→ Tasks to carry out:
(A) Rewrite the Nagios plugin forum thread between "Page 1 of 2" and "information to Nagios????", inclusive, replacing "middleware" with "message bus".
(B) Answer these questions using the Nagios plugin forum thread:
(i) Which range of exit codes sets the OK, WARNING, CRITICAL, or UNKNOWN status?
(ii) Beginning with which version of Nagios can plugins optionally return multiple lines of output?
(iii) Who posted the reply at 9:24 am?
(C) Carry the Nagios plugin forum thread forward from the point where it stops.

→ Supplied text:
"""
Page 1 of 2

Need help with a new plugin

Posted: Tue Jun 30, 2015 6:47 am
by MaxHeadroom
I have a system that implements a messaging middleware. I want to build a plugin for Nagios to capture status messages being sent across this middleware. The status messages can be very robust and include many parameters (E.g., State, mode, status, uptime, software revs, hardware info, installation details, Temperature, etc )

I was thinking the plugin would parse the status messages and pass the detailed information to Nagios. From there I could use the facilities within Nagios to determine thresholds, create alerts, and perform trend analysis and reporting. But it doesn't seem to work that way. It appears I only have OK, Warning, or Critical for passing to Nagios.

Am I reading this wrong? is there a way to pass more information to Nagios????

Thanks
Randy

Re: Need help with a new plugin

Posted: Tue Jun 30, 2015 9:17 am
by tmcdonald
The exit code of 0 through 3 determines the OK, WARNING, CRITICAL, or UNKNOWN status. You can also pass back textual information, and information that will be used to graph (performance data):

https://nagios-plugins.org/doc/guidelines.html

Re: Need help with a new plugin

Posted: Tue Jun 30, 2015 9:24 am
by ssax
In addition to what tmcdonald posted:

From http://nagios.sourceforge.net/docs/3_0/pluginapi.html:
Plugin Output Spec

At a minimum, plugins should return at least one of text output. Beginning with Nagios 3, plugins can optionally return multiple lines of output. Plugins may also return optional performance data that can be processed by external applications. The basic format for plugin output is shown below:

TEXT OUTPUT | OPTIONAL PERFDATA
LONG TEXT LINE 1
LONG TEXT LINE 2
...
"""
→ Collected material:
"""
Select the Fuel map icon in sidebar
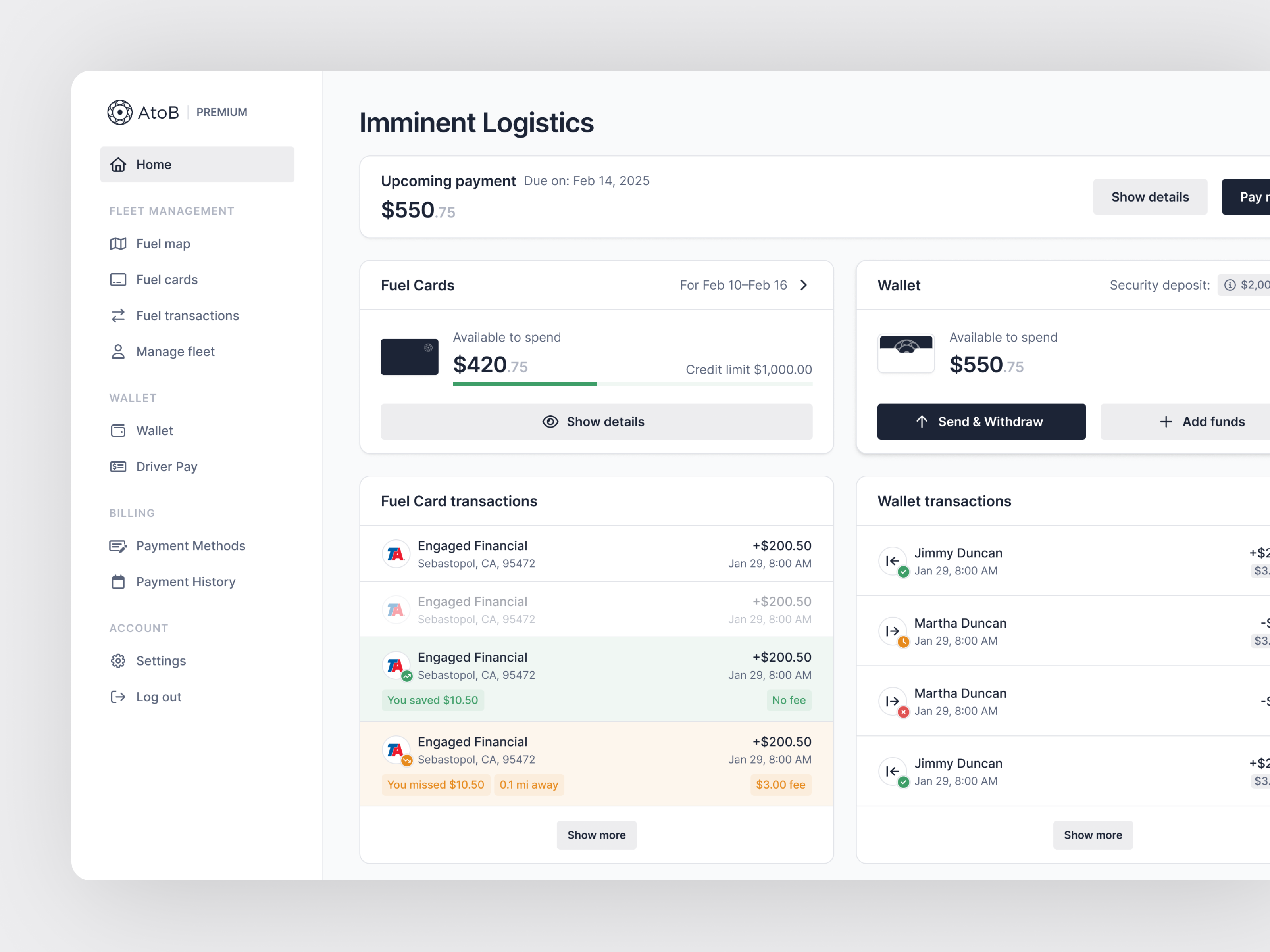(x=118, y=243)
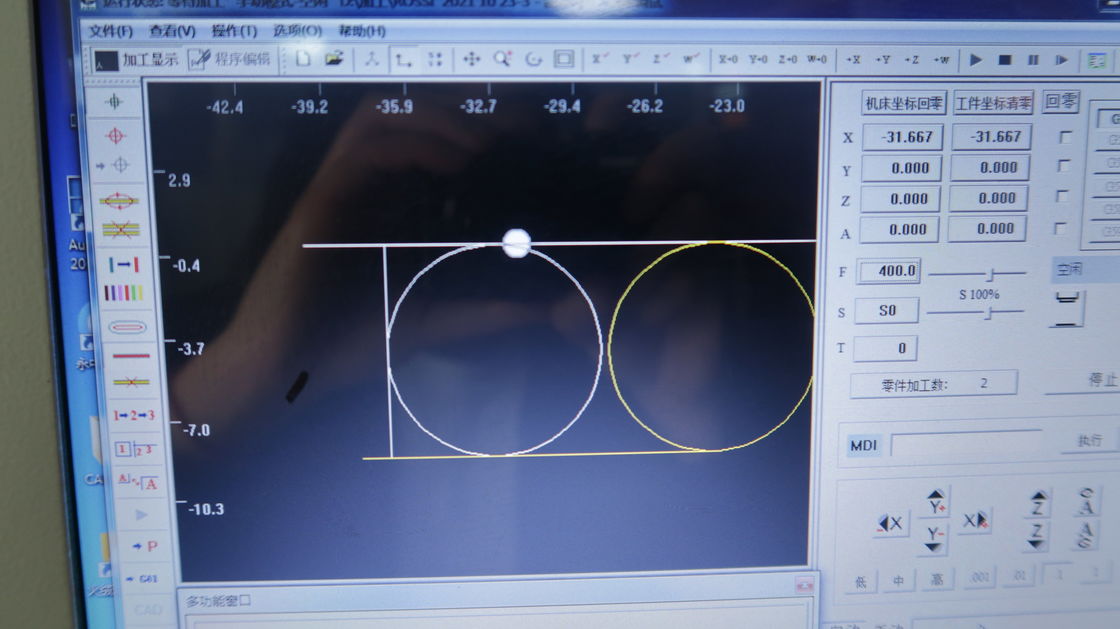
"""
→ Answers for the exercise:
(A)
Page 1 of 2

Need help with a new plugin

Posted: Tue Jun 30, 2015 6:47 am
by MaxHeadroom
I have a system that implements a messaging message bus. I want to build a plugin for Nagios to capture status messages being sent across this message bus. The status messages can be very robust and include many parameters (E.g., State, mode, status, uptime, software revs, hardware info, installation details, Temperature, etc )

I was thinking the plugin would parse the status messages and pass the detailed information to Nagios. From there I could use the facilities within Nagios to determine thresholds, create alerts, and perform trend analysis and reporting. But it doesn't seem to work that way. It appears I only have OK, Warning, or Critical for passing to Nagios.

Am I reading this wrong? is there a way to pass more information to Nagios????

(B)
(i) 0 through 3
(ii) Nagios 3
(iii) ssax

(C)
LONG TEXT LINE N | PERFDATA LINE 2
PERFDATA LINE 3
...
PERFDATA LINE N

The performance data (shown in orange) is optional. If a plugin returns performance data in its output, it must separate the performance data from the other text output using a pipe (|) symbol. Additional lines of long text output (shown in blue) are also optional.
You can read more here as well:

https://nagios-plugins.org/doc/guidelines.html

Re: Need help with a new plugin

Posted: Tue Jun 30, 2015 9:32 am
by MaxHeadroom
tmcdonald wrote:The exit code of 0 through 3 determines the OK, WARNING, CRITICAL, or UNKNOWN status. You can also pass back textual information, and information that will be used to graph (performance data):

https://nagios-plugins.org/doc/guidelines.html
Thanks. Graphing is something that I am interested in. Can I have Nagios compare textual information (E.g., temperature) against a threshold and use the alert facilities of Nagios should I go above some value?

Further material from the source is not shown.